Jergus is living in Toronto and will be flying out to Vancouver Saturday morning to see the late rehearsals and put the show into the theatre. 

Sunday morning is the load in. I’ll be stopping by the theatre on Sunday night.  We have a very small amount of time to integrate the design elements into a seamless whole. This production is a presentation by the Cultch and we’re working under a kind of presentation model – we have no official preview for example. None-the-less, presenting a new play is a brave undertaking. The financial risk falls on the presenter – thanks to the Cultch for taking the risk. 

There seems to be a buzz around town. People know Inside the Seed is about genetically modified foods and they’re interested. Just two days ago, municipal politicians rejected genetically engineered food by a narrow margin at the Union of B.C. Municipalities convention in Vancouver.

write a new story rooted in the power of the old

Jason is a contemporary Canadian playwright writing a play inspired by Sophocles’ 2000-year-old classic Oedipus the King. His goal with Inside the Seed “was to write a new story rooted in the power of the old, but enough of an entity unto itself that it would speak directly to an audience of our era and culture.”

Great classical plays capture the essence of human experience and show us how little we’ve changed over millennia. Contemporary plays can do the same, but from a point of departure rooted in the present.  I like art that reflects the zeitgeist. Relevancy is essential. The essence of certain questions may not have changed in 2000 years, but the filters are new. We look for meaning against the backdrop of our times.  

The plot follows Foster Bryant, the CEO of a massive bio-tech corporation and his development of a GMO food called 'golden grain'. There are a dozen facets in Jason’s play that are contemporary reflections of the Oedipus story: a great man (wonderfully portrayed by Patrick Sabongui) abandoned early in life, comes out of nowhere with the intellect to solve riddles that threaten the existence of his city. He moves forward with a vision to save the world, but is plagued by a hubris that causes blindness, which in turn precipitates events contrary to the original vision. As with Woody Allen’s new film Blue Jasmine and its retelling of A Streetcar Named Desire, theatre aficionados should have a lot of fun identifying all the ways the play follows the original. 

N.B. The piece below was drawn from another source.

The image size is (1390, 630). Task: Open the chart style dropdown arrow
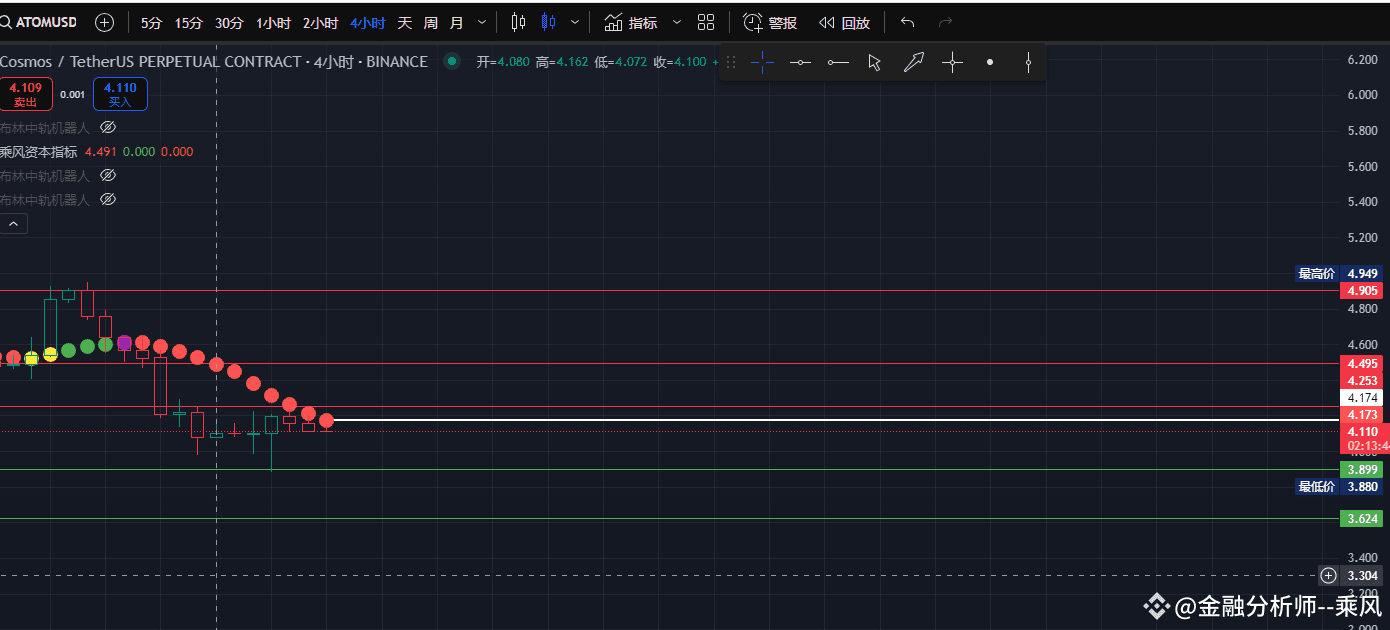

Jason’s vision is ambitious. It’s designed to inspire discussion of its themes: pride, honour, integrity, science and food security while representing individuals in the throes of passion and desire. The play is at once personal and universal and written very much for the moment – for our times. “I fashioned Inside the Seed to be passionately and unabashedly political - much the same way I imagine Sophocles might have considered his tome concerning newly democratic Athens,” says Rothery. Jason has written in a largely multi-cultural cast “to represent the global reverberations that so many human actions seem to have.” I’ve directed it to bring the maximum value to the essential clarity of Jason’s dialogue. My goal is to involve the audience in an experience that both implicates and engages them. In my opinion, this is what contemporary art – particularly contemporary playwriting – should be all about and this is what Jason Rothery delivers.